JJSphere : La série s’appelle « Cellule de crise ». Vous, personnellement, comment est-ce que vous gérez une crise ?
André Dussollier : Ah ! Bonne question ! Ah lala… J’aimerais pouvoir être toujours zen et serein. Mais ce n’est pas toujours évident (rires) ! Et pourtant c’est bien ça qu’il faut avoir comme sentiment vis-à-vis d’un moment de crise. Avoir la bonne hauteur. Mais quelquefois, on n’a pas le choix, quoi. C’est épidermique. J’ai l’air un peu calme, comme ça, c’est un peu ma nature. Je n’aime pas les conflits, je n’aime pas la violence. Mais dans la vie, il y a des moments où vous n’avez pas le choix. Où vous avez des pulsions difficiles à contrôler.
JJSphere : Est-ce que vous pensez qu’aujourd’hui on peut encore être idéaliste ? À l’image du personnage d’Isabelle Caillat au début de la série « Cellule de crise ».
André Dussollier : Je l’espère, oui. Oui, j’y crois quand même. Parce que la planète est en danger, on en parle beaucoup. Je vois bien les nouvelles générations qui sont vraiment très attentives. Moi j’ai deux enfants de 31 et 27 ans qui sont très sensibles à ce problème écologique. Donc, on peut être idéaliste, changer notre manière de vivre, et peut-être aussi le système dans lequel on vit qui n’est pas forcément le meilleur qui soit.
Le monde en a utilisé beaucoup, des systèmes politiques. Mais là vraiment, je pense qu’on arrive au bout du bout d’un système qui fait que l’humain n’a plus tellement la possibilité d’exister pour son propre compte. Il est vraiment au service d’une économie. J’ai l’impression qu’on dépend d’une économie mondiale, qu’on est un peu ses esclaves et qu’on se perd, qu’on s’émiette, qu’on perd sa vraie identité. C’est un peu le combat des générations futures.

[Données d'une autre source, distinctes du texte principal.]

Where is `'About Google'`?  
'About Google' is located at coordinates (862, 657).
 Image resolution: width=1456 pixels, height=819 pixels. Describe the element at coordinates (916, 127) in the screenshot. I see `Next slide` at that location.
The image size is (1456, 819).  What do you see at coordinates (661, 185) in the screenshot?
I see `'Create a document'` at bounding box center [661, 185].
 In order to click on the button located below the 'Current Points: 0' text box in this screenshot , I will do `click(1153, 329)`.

JJSphere : Et votre combat à vous, André Dussollier, quel est-il ?
André Dussollier : Alors, évidemment, mon combat… Il y a une passion qui s’est déclenchée comme ça, quand j’avais 10 ans à Saint-Julien-en-Genevois, quand un professeur m’a emmené voir une pièce de théâtre. Le monde virtuel, le monde des pièces de théâtre, était tellement plus riche, plus vivant que le monde réel dans lequel je vivais, que ça m’a tout de suite appelé. Tout de suite donné envie.
J’avais le sentiment d’exister davantage dans ce monde-là. Du coup, j’ai voulu, étant interprète, puisque c’est la voie qui s’est imposée à moi, de rôle en rôle dans des histoires inventées par des auteurs, j’ai voulu aller le plus loin possible. Être le plus vrai possible, parce que c’est ce qui m’avait frappé quand j’i vu cette première pièce de théâtre.
J’avais l’impression que tout à coup je pouvais regarder ce qui se passait chez le voisin et qu’il vivait des choses avec beaucoup de vérité. Je pouvais rire, pleurer, me moquer. C’était ce privilège-là qu’on a envie, quand on est acteur, de donner au spectateur. D’être un peu comme un trou de serrure et de montrer un peu comment se comporte « l’autre ».
L’autre auquel on ressemble, auquel on n’a pas envie de ressembler forcément, tous les autres. Et dont on endosse l’apparence ou la réalité souvent, parce qu’on se ressemble tous. On est tous différents et on se ressemble aussi beaucoup.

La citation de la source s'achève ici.